• **Problem statement**
Copy out the items word for word, starting with the line that contains "Where should I" and going on through the end of the items. Leave the pictures out of your copy.

• **Task inputs**
════════

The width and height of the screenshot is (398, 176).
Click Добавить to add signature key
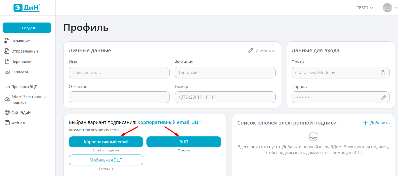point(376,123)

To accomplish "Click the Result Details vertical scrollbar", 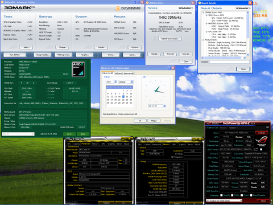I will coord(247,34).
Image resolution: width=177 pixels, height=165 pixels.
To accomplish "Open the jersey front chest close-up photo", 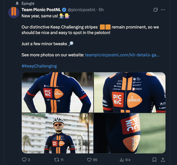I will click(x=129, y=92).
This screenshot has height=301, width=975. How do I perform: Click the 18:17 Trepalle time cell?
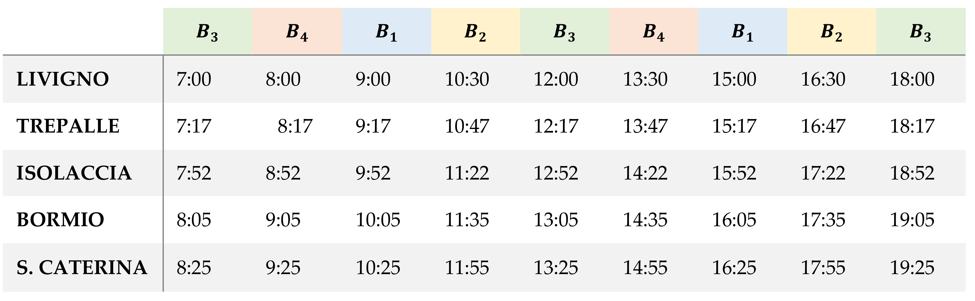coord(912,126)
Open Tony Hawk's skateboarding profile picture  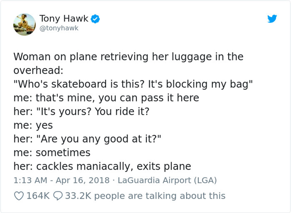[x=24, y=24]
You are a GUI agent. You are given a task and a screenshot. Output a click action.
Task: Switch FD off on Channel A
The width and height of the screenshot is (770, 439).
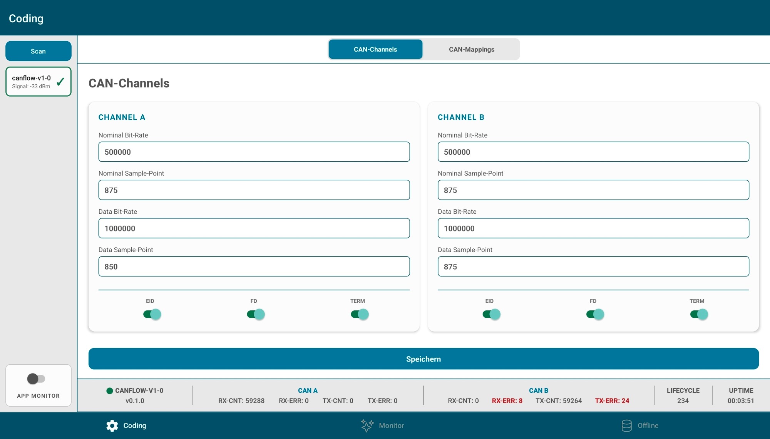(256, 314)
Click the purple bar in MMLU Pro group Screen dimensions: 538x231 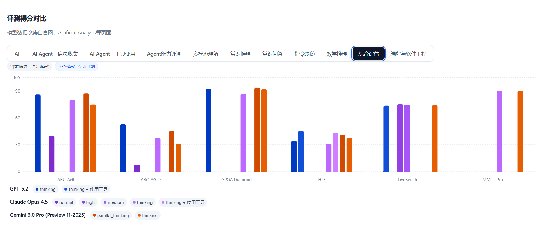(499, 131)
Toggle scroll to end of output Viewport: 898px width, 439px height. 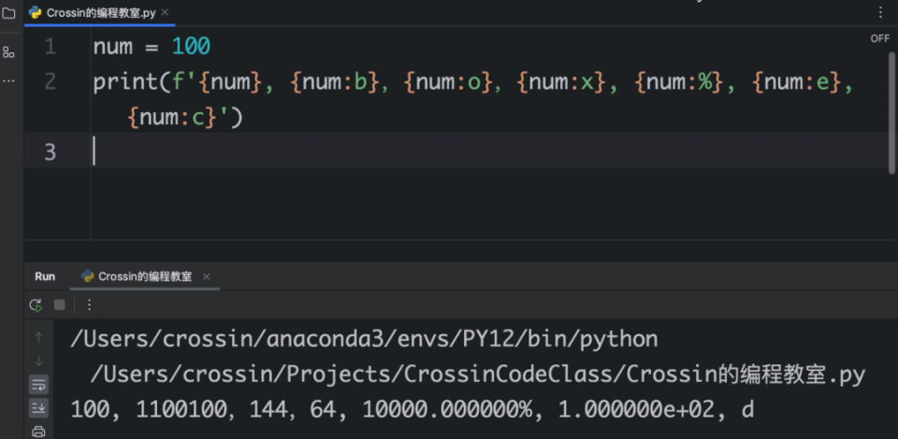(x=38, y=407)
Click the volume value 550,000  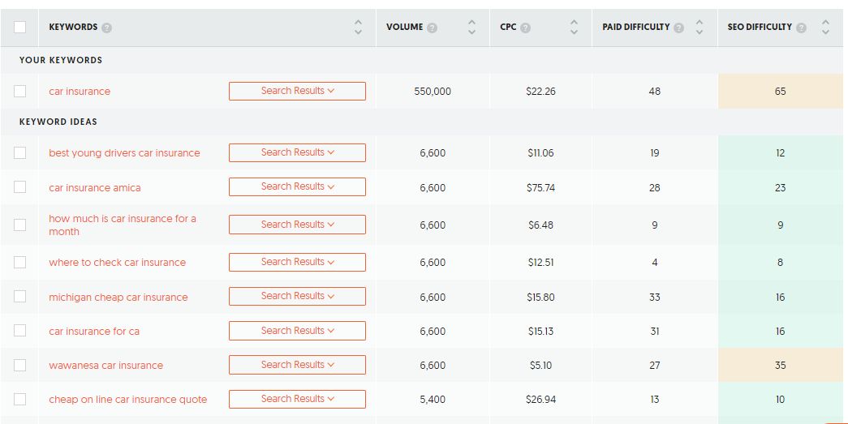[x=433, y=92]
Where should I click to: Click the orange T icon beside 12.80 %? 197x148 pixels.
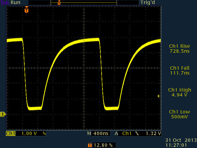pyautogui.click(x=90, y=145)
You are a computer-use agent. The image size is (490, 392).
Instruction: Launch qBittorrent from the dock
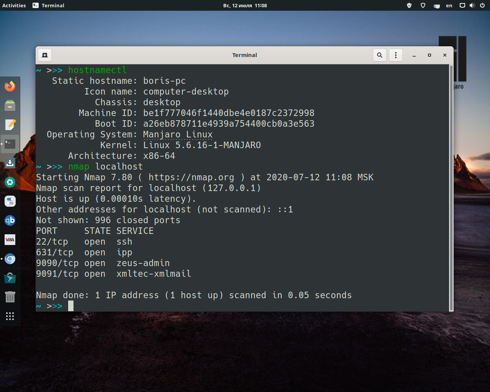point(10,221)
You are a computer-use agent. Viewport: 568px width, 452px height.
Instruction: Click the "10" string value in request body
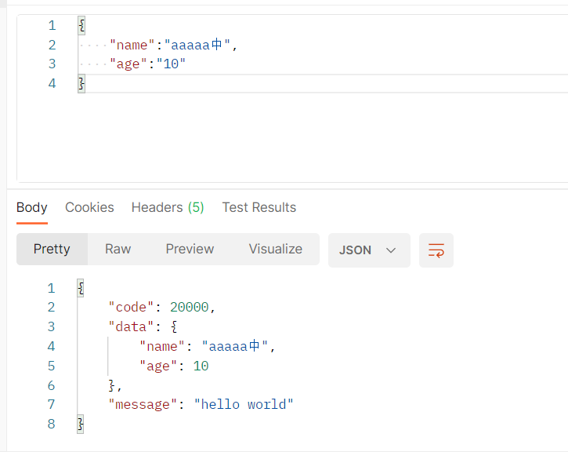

════════

• **Task output**
Where should I click to: Click the orange T icon beside 12.80 %? 197x148 pixels.
pyautogui.click(x=90, y=145)
You are a computer-use agent. The image size is (490, 392).
Instruction: Launch qBittorrent from the dock
point(10,221)
You are a computer-use agent. Viewport: 568px width, 452px height.
Instruction: Click the "10" string value in request body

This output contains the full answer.